Finding the “cheese” in your Diabetes meals


Have you ever gone to a restaurant and ordered a cheese omelet, and when it was served there was very little cheese inside? I bet you either turned it back, demanded more cheese, or never stepped foot in that restaurant again. There are few things where you feel more cheated than when your cheese omelet or your life has too little cheese.
We are people with diabetes, not mice! However, we can learn something about our own behavior from the common lab mouse.

Laboratory mice are taught to run through a maze. The incentive is that piece of cheese at the end of the course. When you take away the cheese, the mouse loses the incentive to get to the center of the maze. Hey, he must think, “No cheese, why am I running around this maze like a crazy mouse?”

Now the interesting thing is that you can reduce the amount of cheese at the center of the maze and the mouse will for a time continue running through. You can also replace the cheese with peanut butter and that old mouse will speed right through to get to the peanut butter. It may not be cheese, but the mouse likes it just as well, perhaps more. Yum, peanut butter!

We are not mice, but like mice and dogs, cats, and children, we want a reward for all our hard work. No “cheese,” then why am I working so hard? We are programmed from infancy to expect a certain reward for a certain behavior. But with a little reprogramming we can substitute one reward for another. It helps if you think about the new reward as a reward and NOT as a punishment. Like the mouse thinking, “oh boy, peanut butter.”

When I was first diagnosed 8 years ago, I made a big effort to take control of the diabetes. I took my meds and cut way back on the carbohydrates. I wanted to be in control. I found the first bit of “cheese” in knowing I was doing something to benefit my health. The second bit of “cheese” was some weight loss. But the low carbohydrate meals got caught up in a boring routine. For some inexplicable reason, I decided that lower carbohydrate meals were bad meals. If the meals weren’t bad tasting, I was making them boring. Was this my punishment for “getting” diabetes? It took no time at all to become bored and ANGRY with my diabetes. There was not enough reward (cheese) in my efforts. I was ready to give up the ship.

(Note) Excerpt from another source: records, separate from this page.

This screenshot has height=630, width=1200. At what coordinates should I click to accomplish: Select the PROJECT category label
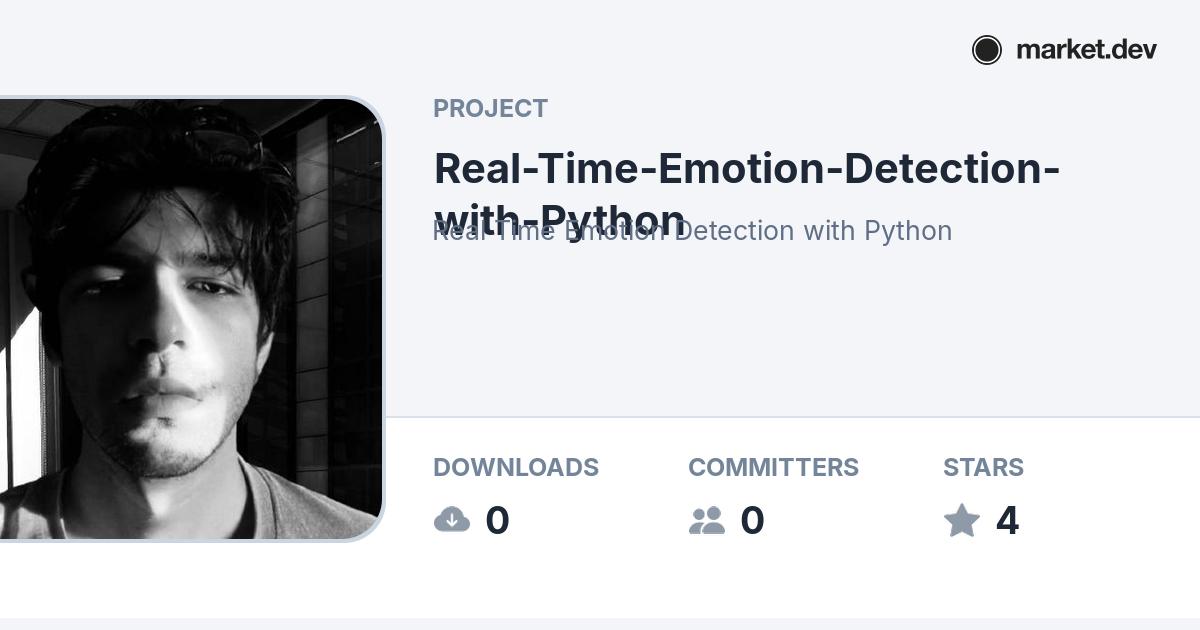(x=490, y=109)
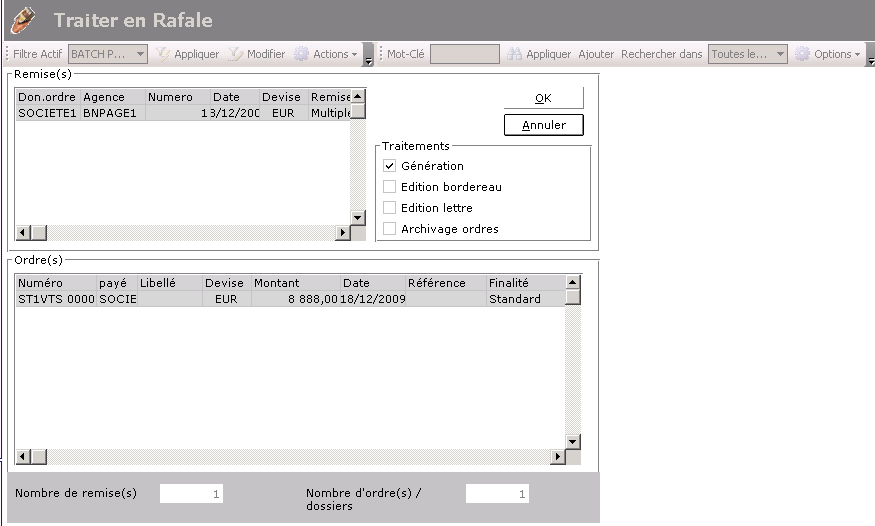875x526 pixels.
Task: Click the Modifier filter icon
Action: (x=236, y=54)
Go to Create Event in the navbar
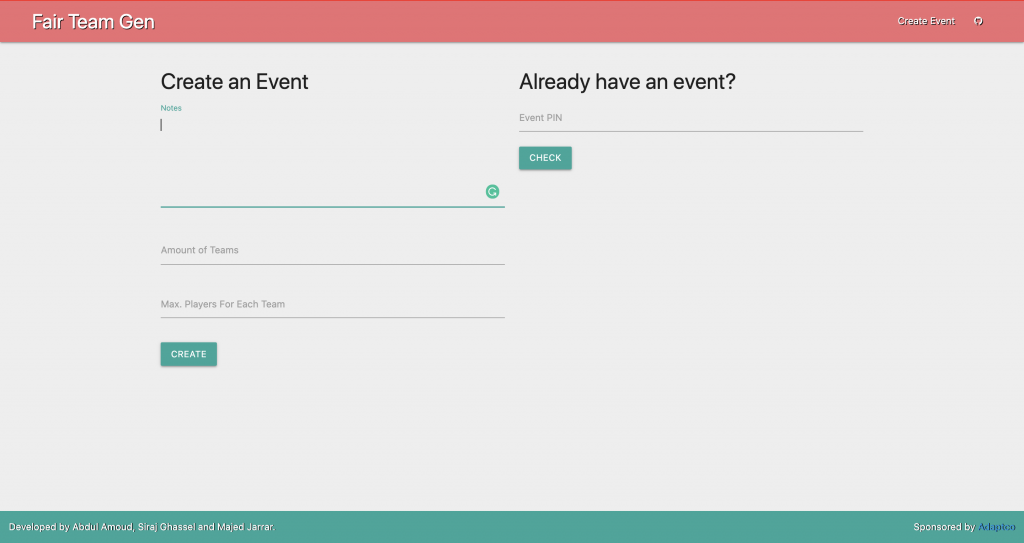The height and width of the screenshot is (543, 1024). click(x=926, y=21)
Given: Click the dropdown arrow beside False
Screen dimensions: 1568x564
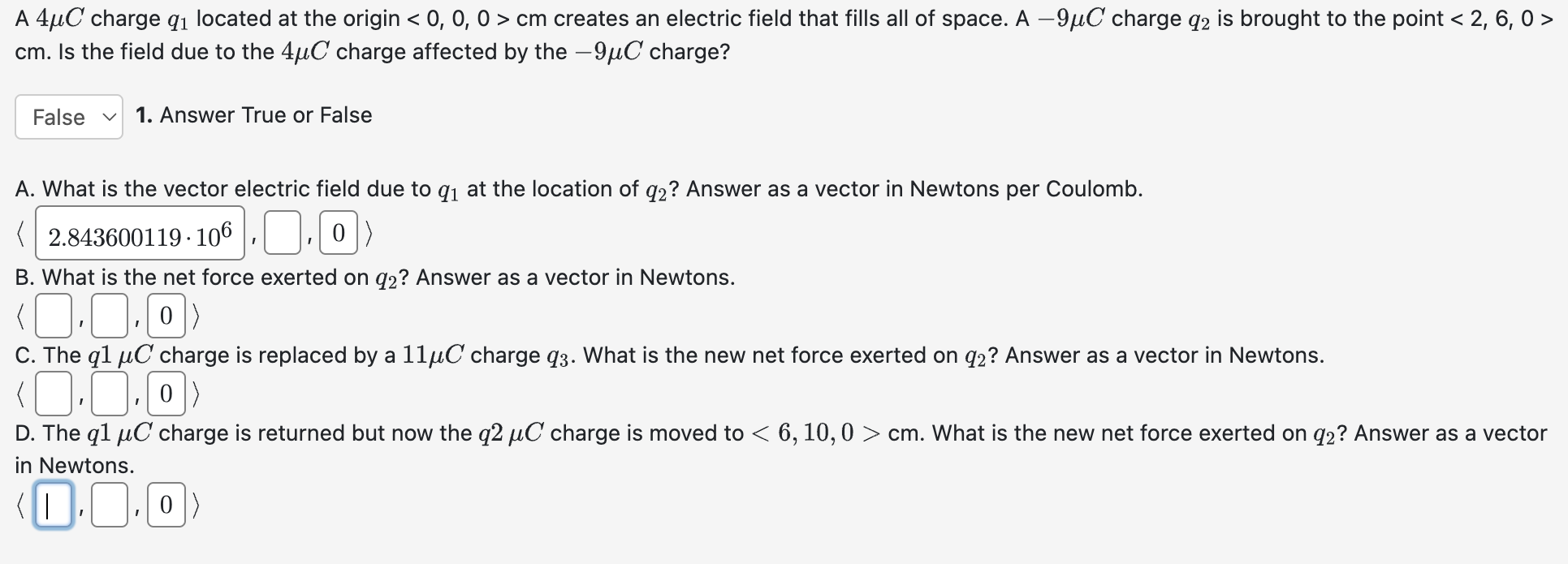Looking at the screenshot, I should (110, 117).
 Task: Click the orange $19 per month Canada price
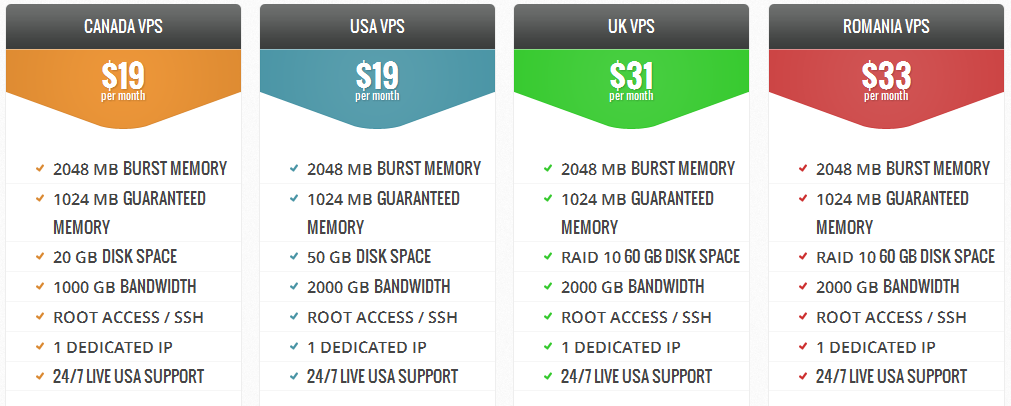123,80
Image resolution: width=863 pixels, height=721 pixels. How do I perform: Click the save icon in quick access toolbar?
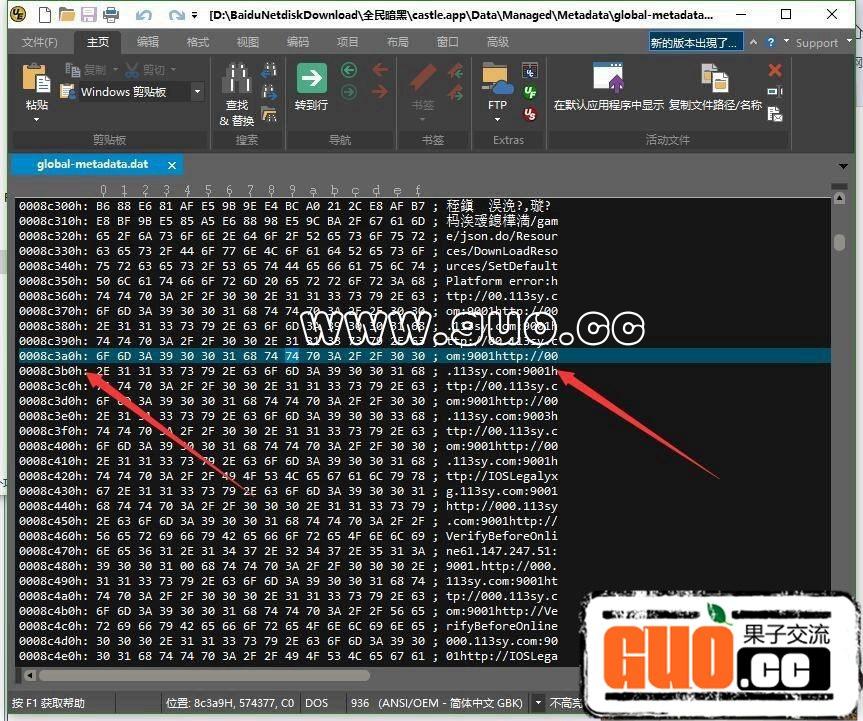[89, 15]
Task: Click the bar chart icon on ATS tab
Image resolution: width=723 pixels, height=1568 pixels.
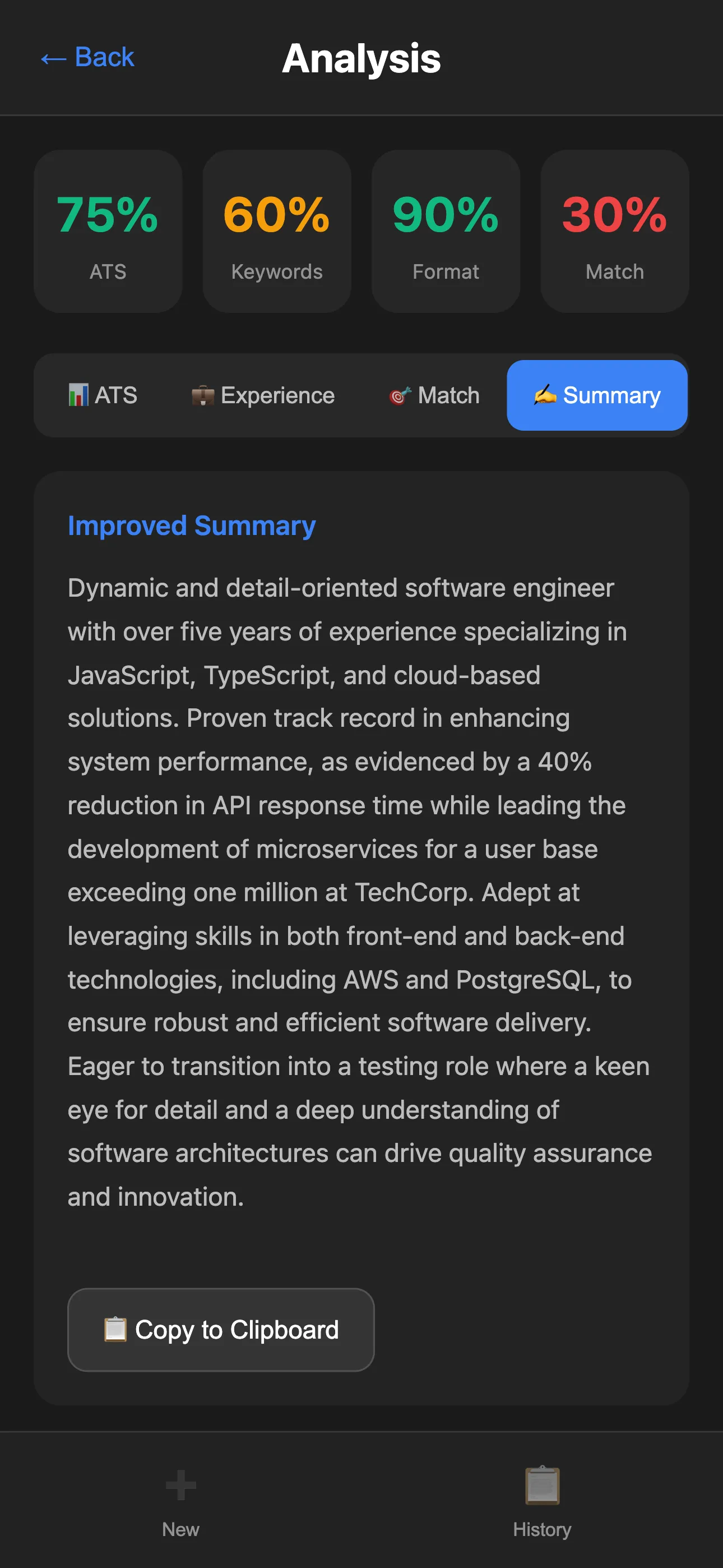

I write for you to assist you in getting to your “aha moment,” when you start to know what works for you. Mine came when the steak and salad on my plate didn’t look at all different from the steak and salad I ate before my diagnosis. It was really good steak and really good salad. I did nothing different to prepare them than I did before my diagnosis.

The next step was to start looking at some of the other foods that I could still enjoy post diagnosis. Then on to finding preparations and foods that I liked that fit into my diabetes-compatible menus. The rest, as they say, is history. Learning to use new things combined with the old things not only made my menus better for my diabetes health, they made my menus better for my taste buds. My auntie Sylvia said she admired my “will power.” It is not a matter of will power but rather finding a way of enjoying both my foods and my health.

It was a quick hop, skip and jump from eating decadently for myself, to talking about it with others and, with a little push from my friend Cassie, sharing it online with you. We can go from not bad to really good and keep running the maze of life while finding cheese in delicious and sometimes unexpected places.

Enjoy, be happy, be Healthy, BE DECADENT!